This exercise needs all of the entries set down again, exactly as they read.
-- Records provided follows --
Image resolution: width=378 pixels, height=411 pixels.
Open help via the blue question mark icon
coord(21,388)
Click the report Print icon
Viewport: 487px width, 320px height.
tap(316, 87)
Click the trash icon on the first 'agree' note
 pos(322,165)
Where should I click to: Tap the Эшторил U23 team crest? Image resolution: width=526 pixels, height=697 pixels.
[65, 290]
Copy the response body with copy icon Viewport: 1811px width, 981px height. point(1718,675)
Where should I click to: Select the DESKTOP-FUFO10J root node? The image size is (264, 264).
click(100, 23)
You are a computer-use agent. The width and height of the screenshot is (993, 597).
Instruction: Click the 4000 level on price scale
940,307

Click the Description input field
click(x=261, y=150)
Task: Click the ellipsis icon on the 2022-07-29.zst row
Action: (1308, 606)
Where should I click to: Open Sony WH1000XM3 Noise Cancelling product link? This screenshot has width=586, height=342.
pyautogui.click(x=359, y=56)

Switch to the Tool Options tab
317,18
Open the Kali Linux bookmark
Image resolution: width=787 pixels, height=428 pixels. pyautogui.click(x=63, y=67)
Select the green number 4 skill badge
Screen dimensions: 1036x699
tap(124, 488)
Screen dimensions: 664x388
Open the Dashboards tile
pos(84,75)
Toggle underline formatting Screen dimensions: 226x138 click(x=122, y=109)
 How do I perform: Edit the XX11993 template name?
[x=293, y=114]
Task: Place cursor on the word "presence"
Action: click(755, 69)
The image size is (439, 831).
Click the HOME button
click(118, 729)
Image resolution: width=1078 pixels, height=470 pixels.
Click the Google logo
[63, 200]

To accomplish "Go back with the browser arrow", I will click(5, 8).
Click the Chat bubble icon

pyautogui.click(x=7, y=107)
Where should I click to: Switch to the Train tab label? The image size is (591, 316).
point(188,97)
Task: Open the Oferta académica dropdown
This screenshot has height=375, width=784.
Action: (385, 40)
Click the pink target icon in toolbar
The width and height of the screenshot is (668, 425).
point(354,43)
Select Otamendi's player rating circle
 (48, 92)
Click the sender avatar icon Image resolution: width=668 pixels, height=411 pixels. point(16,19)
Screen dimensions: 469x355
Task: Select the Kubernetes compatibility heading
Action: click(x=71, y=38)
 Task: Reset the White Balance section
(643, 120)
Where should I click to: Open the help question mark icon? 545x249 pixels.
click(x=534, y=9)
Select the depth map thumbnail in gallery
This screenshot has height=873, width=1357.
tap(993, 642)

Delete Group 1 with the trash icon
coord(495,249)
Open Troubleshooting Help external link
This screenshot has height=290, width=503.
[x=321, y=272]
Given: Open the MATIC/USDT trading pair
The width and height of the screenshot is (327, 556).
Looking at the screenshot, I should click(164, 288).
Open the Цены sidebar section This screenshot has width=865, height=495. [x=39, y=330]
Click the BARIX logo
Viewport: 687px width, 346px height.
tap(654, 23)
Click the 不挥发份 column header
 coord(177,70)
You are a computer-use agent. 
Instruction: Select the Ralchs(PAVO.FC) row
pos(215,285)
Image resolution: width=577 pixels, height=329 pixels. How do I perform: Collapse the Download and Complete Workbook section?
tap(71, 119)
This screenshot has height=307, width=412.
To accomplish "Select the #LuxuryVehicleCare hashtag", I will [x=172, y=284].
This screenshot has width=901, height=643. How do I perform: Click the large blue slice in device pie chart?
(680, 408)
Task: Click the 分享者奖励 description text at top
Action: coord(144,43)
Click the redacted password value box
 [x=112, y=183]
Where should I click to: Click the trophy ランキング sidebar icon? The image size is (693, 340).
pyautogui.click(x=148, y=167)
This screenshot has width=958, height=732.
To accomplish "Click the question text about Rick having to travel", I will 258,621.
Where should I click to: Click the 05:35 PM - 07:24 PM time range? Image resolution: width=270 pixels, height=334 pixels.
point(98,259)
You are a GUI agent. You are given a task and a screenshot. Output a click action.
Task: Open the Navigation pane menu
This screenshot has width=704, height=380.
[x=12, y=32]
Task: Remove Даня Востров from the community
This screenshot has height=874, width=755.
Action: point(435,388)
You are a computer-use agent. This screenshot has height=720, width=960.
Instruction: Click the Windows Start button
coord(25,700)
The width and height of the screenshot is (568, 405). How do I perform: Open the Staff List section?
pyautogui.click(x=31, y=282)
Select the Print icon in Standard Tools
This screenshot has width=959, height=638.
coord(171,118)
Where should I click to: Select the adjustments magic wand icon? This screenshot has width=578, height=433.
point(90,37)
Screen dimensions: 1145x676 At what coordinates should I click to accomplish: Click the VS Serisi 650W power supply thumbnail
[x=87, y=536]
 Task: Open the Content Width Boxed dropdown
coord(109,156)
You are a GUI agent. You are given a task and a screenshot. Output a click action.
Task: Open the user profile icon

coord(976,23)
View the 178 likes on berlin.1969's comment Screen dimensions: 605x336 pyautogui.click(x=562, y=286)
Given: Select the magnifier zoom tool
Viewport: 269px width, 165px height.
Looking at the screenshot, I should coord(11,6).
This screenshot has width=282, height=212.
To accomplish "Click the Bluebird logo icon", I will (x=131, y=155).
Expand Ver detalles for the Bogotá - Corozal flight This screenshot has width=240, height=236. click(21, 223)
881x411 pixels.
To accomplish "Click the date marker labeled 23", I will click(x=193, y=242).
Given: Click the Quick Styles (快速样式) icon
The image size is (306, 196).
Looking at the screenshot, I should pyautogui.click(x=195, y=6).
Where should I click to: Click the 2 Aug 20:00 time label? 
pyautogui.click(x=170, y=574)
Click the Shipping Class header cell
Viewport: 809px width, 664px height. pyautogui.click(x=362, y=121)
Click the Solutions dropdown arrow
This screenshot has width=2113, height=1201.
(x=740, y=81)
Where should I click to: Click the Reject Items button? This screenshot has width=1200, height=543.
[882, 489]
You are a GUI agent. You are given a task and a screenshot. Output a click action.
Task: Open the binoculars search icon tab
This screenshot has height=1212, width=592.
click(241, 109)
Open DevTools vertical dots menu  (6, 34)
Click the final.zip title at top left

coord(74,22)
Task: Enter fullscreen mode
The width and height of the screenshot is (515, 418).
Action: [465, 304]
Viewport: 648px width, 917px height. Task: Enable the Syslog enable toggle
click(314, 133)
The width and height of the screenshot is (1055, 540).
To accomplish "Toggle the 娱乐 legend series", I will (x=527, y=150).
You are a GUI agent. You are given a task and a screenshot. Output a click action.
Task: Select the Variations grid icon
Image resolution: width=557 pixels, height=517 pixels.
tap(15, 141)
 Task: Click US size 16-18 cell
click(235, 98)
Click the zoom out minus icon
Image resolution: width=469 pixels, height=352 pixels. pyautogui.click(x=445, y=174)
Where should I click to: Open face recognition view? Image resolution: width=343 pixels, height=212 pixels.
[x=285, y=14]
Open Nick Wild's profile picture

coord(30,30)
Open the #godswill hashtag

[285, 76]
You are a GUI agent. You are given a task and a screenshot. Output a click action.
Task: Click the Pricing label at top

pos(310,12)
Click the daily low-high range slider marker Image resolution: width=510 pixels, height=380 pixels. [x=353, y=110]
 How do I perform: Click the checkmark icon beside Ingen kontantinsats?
-- Records provided concluded --
• Response to the task:
Image resolution: width=378 pixels, height=411 pixels.
Open help via the blue question mark icon
coord(21,388)
Click the report Print icon
Viewport: 487px width, 320px height.
tap(316, 87)
Click the trash icon on the first 'agree' note
 pos(322,165)
Where should I click to: Tap the Эшторил U23 team crest? Image resolution: width=526 pixels, height=697 pixels.
[65, 290]
Copy the response body with copy icon Viewport: 1811px width, 981px height. point(1718,675)
Where should I click to: Select the DESKTOP-FUFO10J root node? The image size is (264, 264).
click(100, 23)
You are a computer-use agent. The width and height of the screenshot is (993, 597).
Instruction: Click the 4000 level on price scale
940,307

Click the Description input field
click(x=261, y=150)
Task: Click the ellipsis icon on the 2022-07-29.zst row
Action: (1308, 606)
Where should I click to: Open Sony WH1000XM3 Noise Cancelling product link? This screenshot has width=586, height=342.
pyautogui.click(x=359, y=56)

Switch to the Tool Options tab
317,18
Open the Kali Linux bookmark
Image resolution: width=787 pixels, height=428 pixels. pyautogui.click(x=63, y=67)
Select the green number 4 skill badge
Screen dimensions: 1036x699
tap(124, 488)
Screen dimensions: 664x388
Open the Dashboards tile
pos(84,75)
Toggle underline formatting Screen dimensions: 226x138 click(x=122, y=109)
 How do I perform: Edit the XX11993 template name?
[x=293, y=114]
Task: Place cursor on the word "presence"
Action: click(755, 69)
The image size is (439, 831).
Click the HOME button
click(118, 729)
Image resolution: width=1078 pixels, height=470 pixels.
Click the Google logo
[63, 200]

To accomplish "Go back with the browser arrow", I will click(5, 8).
Click the Chat bubble icon

pyautogui.click(x=7, y=107)
Where should I click to: Switch to the Train tab label? The image size is (591, 316).
point(188,97)
Task: Open the Oferta académica dropdown
This screenshot has height=375, width=784.
Action: (385, 40)
Click the pink target icon in toolbar
The width and height of the screenshot is (668, 425).
point(354,43)
Select Otamendi's player rating circle
 (48, 92)
Click the sender avatar icon Image resolution: width=668 pixels, height=411 pixels. point(16,19)
Screen dimensions: 469x355
Task: Select the Kubernetes compatibility heading
Action: click(x=71, y=38)
 Task: Reset the White Balance section
(643, 120)
Where should I click to: Open the help question mark icon? 545x249 pixels.
click(x=534, y=9)
Select the depth map thumbnail in gallery
This screenshot has height=873, width=1357.
tap(993, 642)

Delete Group 1 with the trash icon
coord(495,249)
Open Troubleshooting Help external link
This screenshot has height=290, width=503.
[x=321, y=272]
Given: Open the MATIC/USDT trading pair
The width and height of the screenshot is (327, 556).
Looking at the screenshot, I should click(164, 288).
Open the Цены sidebar section This screenshot has width=865, height=495. [x=39, y=330]
Click the BARIX logo
Viewport: 687px width, 346px height.
tap(654, 23)
Click the 不挥发份 column header
 coord(177,70)
You are a computer-use agent. 
Instruction: Select the Ralchs(PAVO.FC) row
pos(215,285)
Image resolution: width=577 pixels, height=329 pixels. How do I perform: Collapse the Download and Complete Workbook section?
tap(71, 119)
This screenshot has height=307, width=412.
To accomplish "Select the #LuxuryVehicleCare hashtag", I will [x=172, y=284].
This screenshot has width=901, height=643. How do I perform: Click the large blue slice in device pie chart?
(680, 408)
Task: Click the 分享者奖励 description text at top
Action: coord(144,43)
Click the redacted password value box
 [x=112, y=183]
Where should I click to: Click the trophy ランキング sidebar icon? The image size is (693, 340).
pyautogui.click(x=148, y=167)
This screenshot has width=958, height=732.
To accomplish "Click the question text about Rick having to travel", I will 258,621.
Where should I click to: Click the 05:35 PM - 07:24 PM time range? Image resolution: width=270 pixels, height=334 pixels.
point(98,259)
You are a GUI agent. You are given a task and a screenshot. Output a click action.
Task: Open the Navigation pane menu
This screenshot has width=704, height=380.
[x=12, y=32]
Task: Remove Даня Востров from the community
This screenshot has height=874, width=755.
Action: point(435,388)
You are a computer-use agent. This screenshot has height=720, width=960.
Instruction: Click the Windows Start button
coord(25,700)
The width and height of the screenshot is (568, 405). How do I perform: Open the Staff List section?
pyautogui.click(x=31, y=282)
Select the Print icon in Standard Tools
This screenshot has width=959, height=638.
coord(171,118)
Where should I click to: Select the adjustments magic wand icon? This screenshot has width=578, height=433.
point(90,37)
Screen dimensions: 1145x676 At what coordinates should I click to accomplish: Click the VS Serisi 650W power supply thumbnail
[x=87, y=536]
 Task: Open the Content Width Boxed dropdown
coord(109,156)
You are a GUI agent. You are given a task and a screenshot. Output a click action.
Task: Open the user profile icon

coord(976,23)
View the 178 likes on berlin.1969's comment Screen dimensions: 605x336 pyautogui.click(x=562, y=286)
Given: Select the magnifier zoom tool
Viewport: 269px width, 165px height.
Looking at the screenshot, I should coord(11,6).
This screenshot has width=282, height=212.
To accomplish "Click the Bluebird logo icon", I will (x=131, y=155).
Expand Ver detalles for the Bogotá - Corozal flight This screenshot has width=240, height=236. click(21, 223)
881x411 pixels.
To accomplish "Click the date marker labeled 23", I will click(x=193, y=242).
Given: Click the Quick Styles (快速样式) icon
The image size is (306, 196).
Looking at the screenshot, I should pyautogui.click(x=195, y=6).
Where should I click to: Click the 2 Aug 20:00 time label? 
pyautogui.click(x=170, y=574)
Click the Shipping Class header cell
Viewport: 809px width, 664px height. pyautogui.click(x=362, y=121)
Click the Solutions dropdown arrow
This screenshot has width=2113, height=1201.
(x=740, y=81)
Where should I click to: Click the Reject Items button? This screenshot has width=1200, height=543.
[882, 489]
You are a GUI agent. You are given a task and a screenshot. Output a click action.
Task: Open the binoculars search icon tab
This screenshot has height=1212, width=592.
click(241, 109)
Open DevTools vertical dots menu  (6, 34)
Click the final.zip title at top left

coord(74,22)
Task: Enter fullscreen mode
The width and height of the screenshot is (515, 418).
Action: [465, 304]
Viewport: 648px width, 917px height. Task: Enable the Syslog enable toggle
click(314, 133)
The width and height of the screenshot is (1055, 540).
To accomplish "Toggle the 娱乐 legend series", I will (x=527, y=150).
You are a GUI agent. You are given a task and a screenshot. Output a click action.
Task: Select the Variations grid icon
Image resolution: width=557 pixels, height=517 pixels.
tap(15, 141)
 Task: Click US size 16-18 cell
click(235, 98)
Click the zoom out minus icon
Image resolution: width=469 pixels, height=352 pixels. pyautogui.click(x=445, y=174)
Where should I click to: Open face recognition view? Image resolution: width=343 pixels, height=212 pixels.
[x=285, y=14]
Open Nick Wild's profile picture

coord(30,30)
Open the #godswill hashtag

[285, 76]
You are a GUI agent. You are given a task and a screenshot. Output a click action.
Task: Click the Pricing label at top

pos(310,12)
Click the daily low-high range slider marker Image resolution: width=510 pixels, height=380 pixels. [x=353, y=110]
 How do I perform: Click the checkmark icon beside Ingen kontantinsats?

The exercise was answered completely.